Au Togo, la première phase s’est déroulée à Kountone, Natcheme et Tchabigou (Dapaong/Région des Savanes), Lassa Ahodo (Kozah/Région de la Kara) et Gbamakopé (Zio/Région maritime). Pour la deuxième phase lancée le 14 Août 2024, les trois localités de Dapaong sont maintenues et deux nouvelles font leur entrée : Lama-Saoudè (Kara) et Abolavé (Zio).

Au Togo, le programme cible 2.240 enfants vivant dans 560 familles vulnérables, 75 acteurs communautaires, 250 enfants, membres des clubs d’enfants communautaires et des conseils consultatifs préfectoraux/régionaux et national, 20 centres d’accueil et de prise en charge d’enfants, 40 enfants bénéficiant d’une prise en charge de remplacement de qualité dans les centres d’accueil en vue de leur retour en famille et 1 réseau de structures d’accueil et de prise en charge des enfants vulnérable au Togo.
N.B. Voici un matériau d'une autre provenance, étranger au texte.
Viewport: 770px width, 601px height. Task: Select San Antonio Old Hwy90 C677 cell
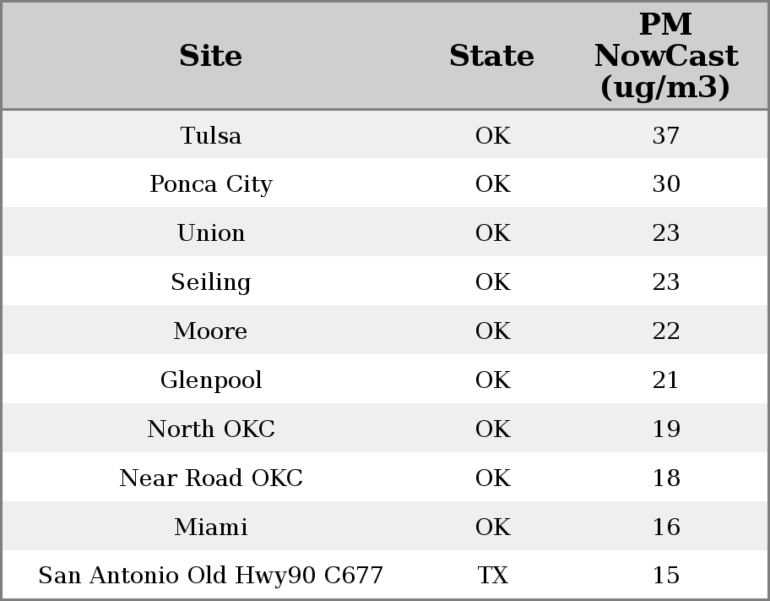click(x=211, y=575)
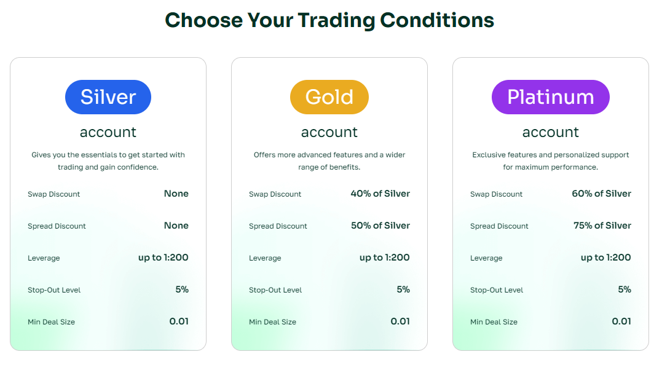Click the Silver card description text
This screenshot has width=662, height=365.
click(x=108, y=161)
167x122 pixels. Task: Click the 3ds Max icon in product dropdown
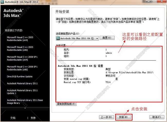point(58,38)
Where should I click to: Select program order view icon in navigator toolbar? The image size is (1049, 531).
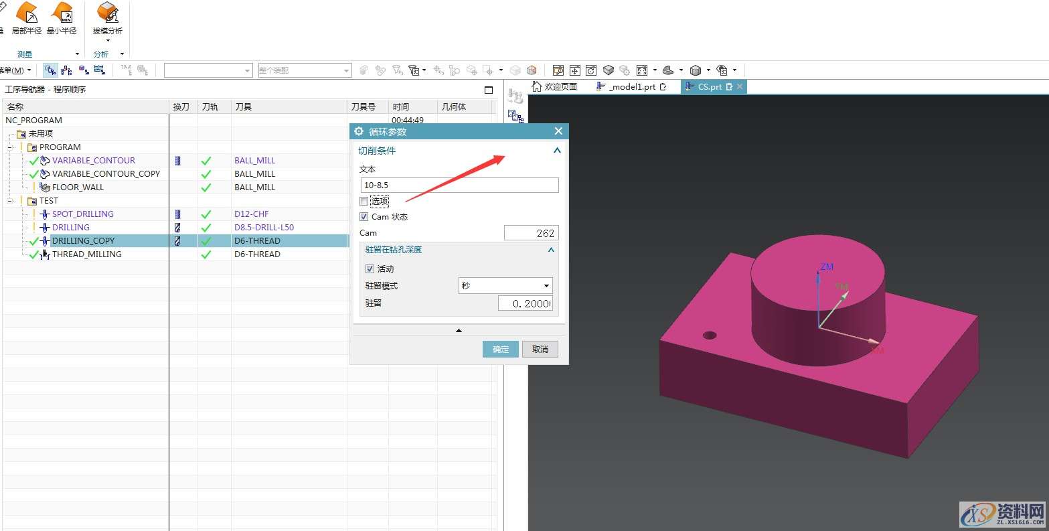[x=50, y=70]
L’implication des CVD et CPE est fondamentale
Pour sa réussite, l’implication des CVD et CPE sur le terrain est fondamentale. Installées par les mairies, les CVD sont au centre du développement de leurs communautés. Les CPE sont une émanation de SOS Villages d’Enfants et travaillent de façon soudée avec ces Comité Villageois de Développement pour le succès des projets de ladite association de protection de l’enfance.
« SOS Villages d’Enfants a une particularité dans l’exécution de ses projets : elle implique fortement les organisations à base communautaire. Et cet élément, très important, est analysé lors de l’étude de faisabilité de chaque projet en vue de bien identifier ces parties prenantes », a expliqué Mohamed Tchallahada, animateur SOS Villages d’Enfants/projet ARPEJ.
A ce jour, les projets communautaires de de SOS Villages d’Enfants couvrent 36 localités dans le pays, soit 36 CVD et 36 CPE.
« Le CPE est une initiative spécifique à SOS dans la mesure où la protection de l’enfant est sa mission. Le CPE est l’entité que SOS met en place pour coordonner les actions de protection de l’enfant dans le dispositif plus large appelé mécanisme de protection de l’enfant. Le CPE ne regroupe que les acteurs communautaires. Par contre le mécanisme implique et le CPE, le CVD et d’autres acteurs comme l’Action Sociale, l’Education, la Justice, la Sécurité, la Mairie, les partenaires associatifs locaux, les autres groupements communautaires etc… », a précisé Akim Soumaïla Soulé, Coordonnateur Projet ARPEJ.
« Le CVD et le CPE collaborent étroitement pour s’assurer que les activités réalisées dans le cadre des projets de SOS Villages d’Enfants atteignent et correspondent aux besoins des cibles visées », a-t-il ajouté.
En clair, ces organisations à base communautaire se positionnent comme un pont entre les stratégies et les bénéficiaires. Elles mobilisent la population locale autour de diverses activités identifiées ensemble, obtiennent leur pleine adhésion à toutes les étapes de la mise en œuvre des projets. Leurs actions contribuent efficacement à susciter un changement de comportement face aux problèmes identifiés dans la localité.
« Ces organisations à base communautaire sont très écoutées et leurs actions sont très bénéfiques pour les élèves et mêmes les parents », a dit Mme Délali Yawa Adry, directrice de l’EPP Gbamahlan.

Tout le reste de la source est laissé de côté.